$\newcommand{\Perf}{\operatorname{Perf}}$This is a toy example that I want to understand, I will be grateful for any help. Given a ring $R$ and $A=\Perf(R)$ the category of perfect complexes over $R$ . Suppose that $m\in\Perf(R)$ and $B$ the smallest thick subcategory generated by
$ m $. Let $C$ be the verdier quotient $ C=\Perf(R)/B$.
I want to understand $C$ concretely up to equivalence of triangulated categories.
Is it correct that $C$ Is equivalent to a triangulated subcategory $ D$ of $A$ where $d\in D$ iff the graded abelian groups $$ \operatorname{Hom}_A^n(m,d)=0$$ for any integer $n.$
Best Answer
No, not in general. This is true if you pass to "big" categories, so $\mathrm{Mod}(R)$ instead of Perf, and you take the smallest localizing subcategory containing $m$, but in general wrong at the level of small categories.

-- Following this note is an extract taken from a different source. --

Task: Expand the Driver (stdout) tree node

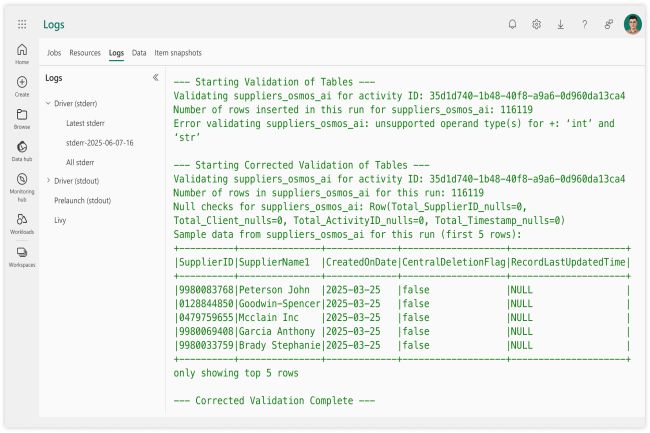Action: (x=48, y=180)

So what you can do is look at the full subcategory of $\mathrm{Mod}(R)$ of these objects, and take the compact objects therein (which need not be compact in $\mathrm{Mod}(R)$ !).

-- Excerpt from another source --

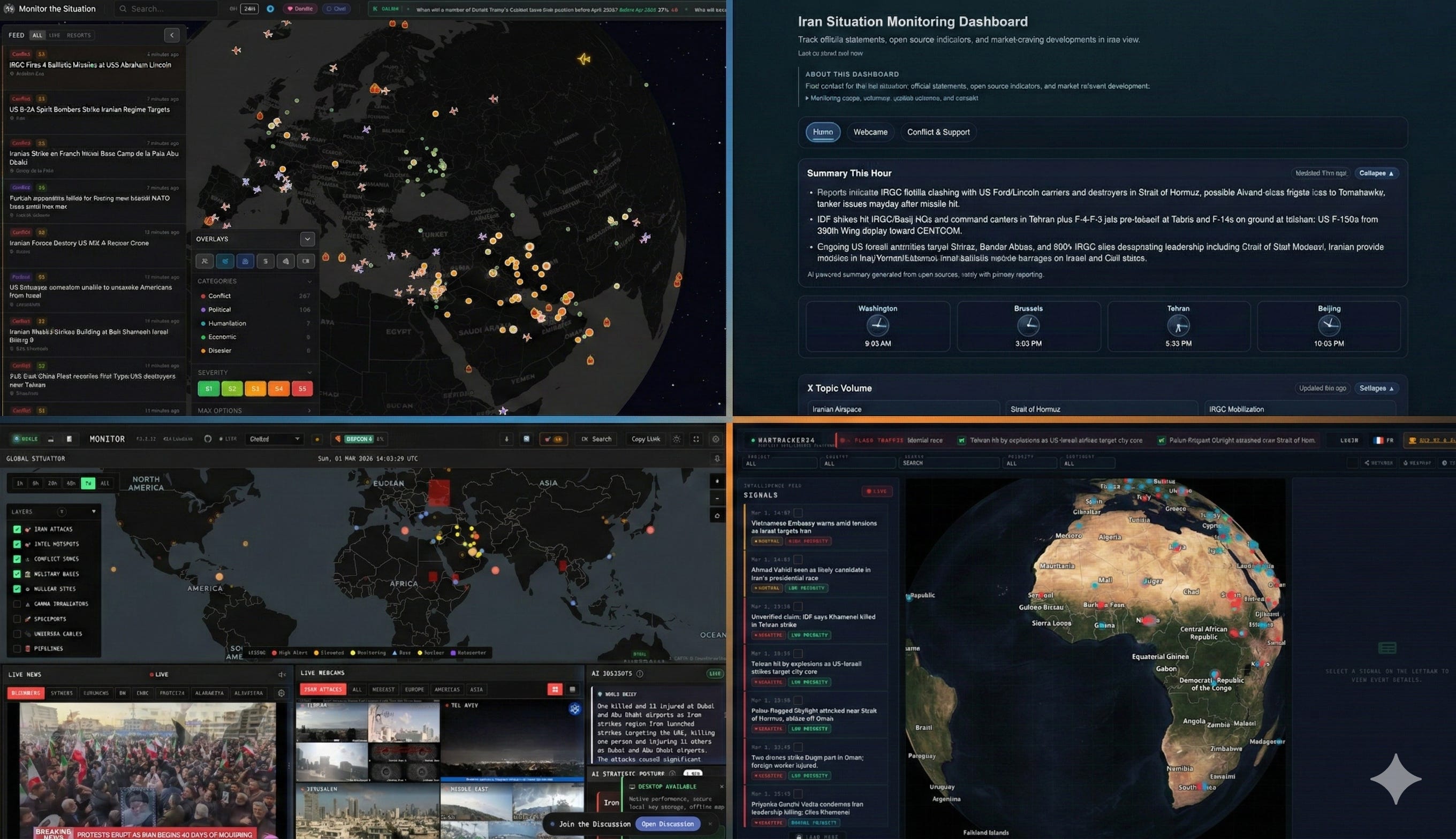Image resolution: width=1456 pixels, height=839 pixels.
Task: Click the Copy Link button
Action: [x=645, y=439]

There are many counterexamples, such as $R= \mathbb Z$ and $m = \mathbb Z/p$. In that case the quotient is equivalent to $\mathrm{Perf}(\mathbb Z[1/p])$ (and the localization functor is base-change), and you can clearly see that no object of $\mathrm{Perf}(\mathbb Z)$ has $\mathbb Z[1/p]$ as its (graded) endomorphism ring.